DATA FOR THIS TASK.
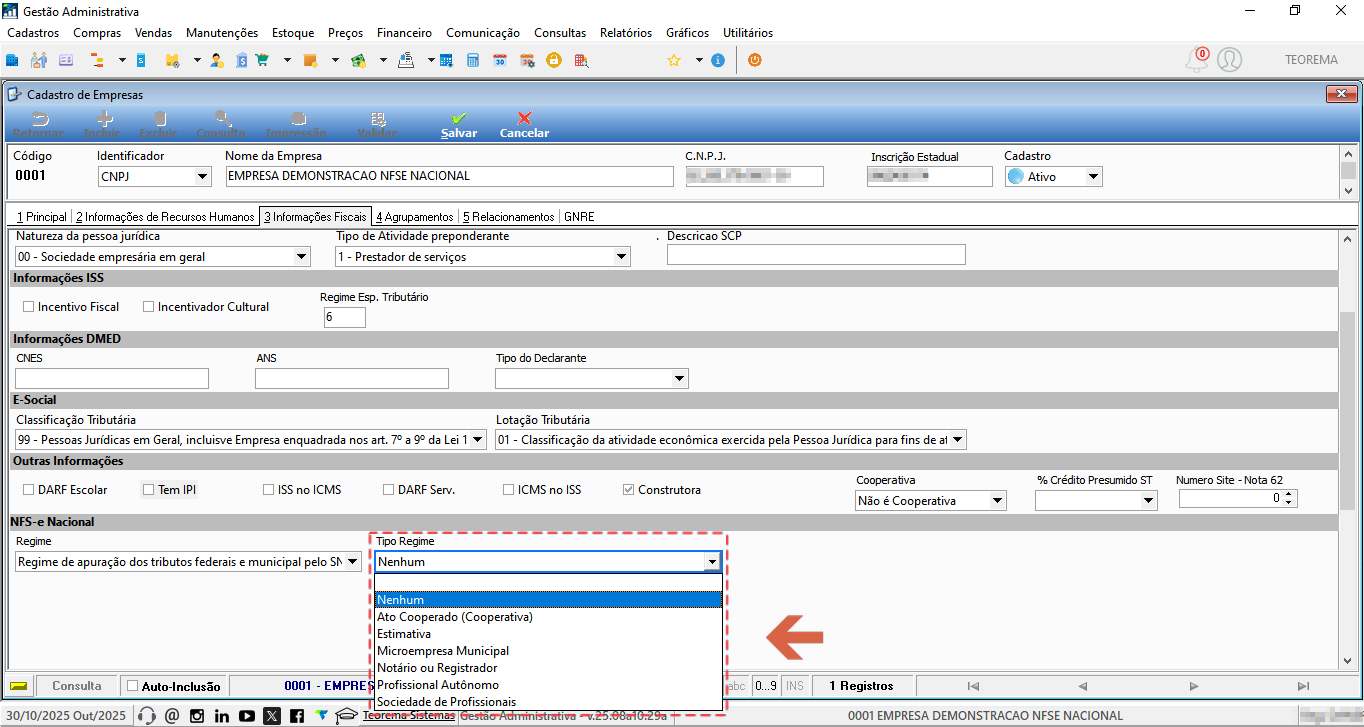This screenshot has width=1364, height=727.
Task: Uncheck the Construtora checkbox
Action: click(x=628, y=490)
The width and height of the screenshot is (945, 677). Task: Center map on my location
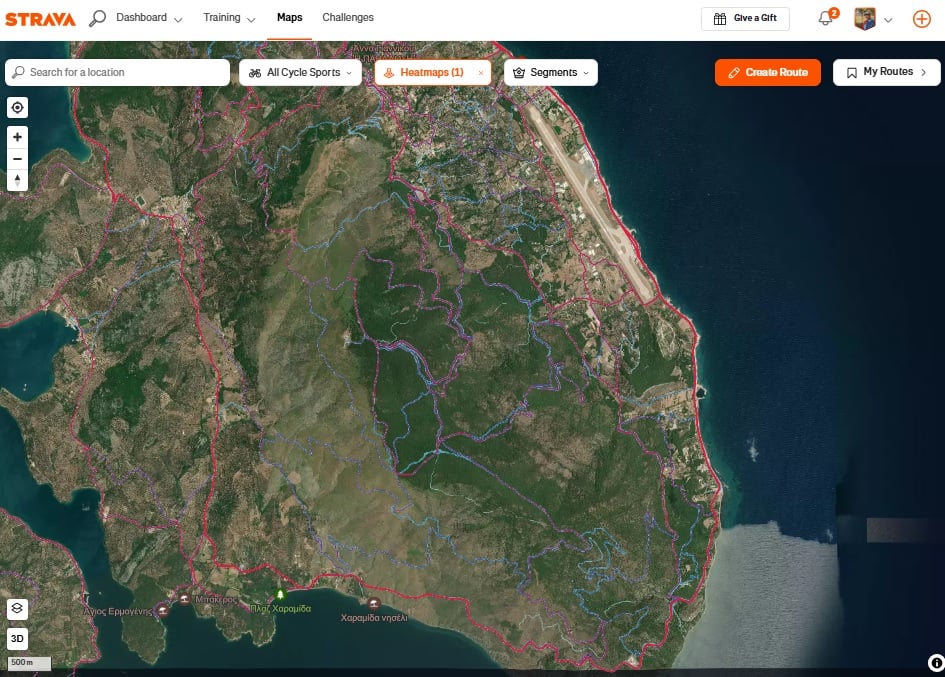pos(17,108)
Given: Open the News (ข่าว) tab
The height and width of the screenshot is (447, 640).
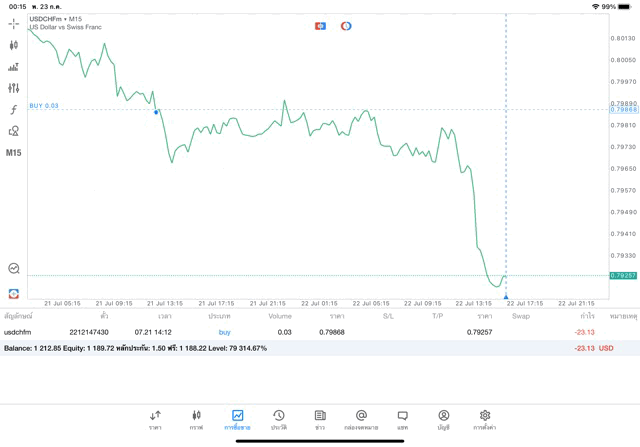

WHAT IS BEING ASKED.
Only the lines from the one containing "The width and" through the last line of the entries above belong in the copy; reproduce them exactly and drop every picture.

SOLUTION BELOW.
The width and height of the screenshot is (945, 677). Task: Center map on my location
pos(17,108)
Given: Open the News (ข่าว) tab
The height and width of the screenshot is (447, 640).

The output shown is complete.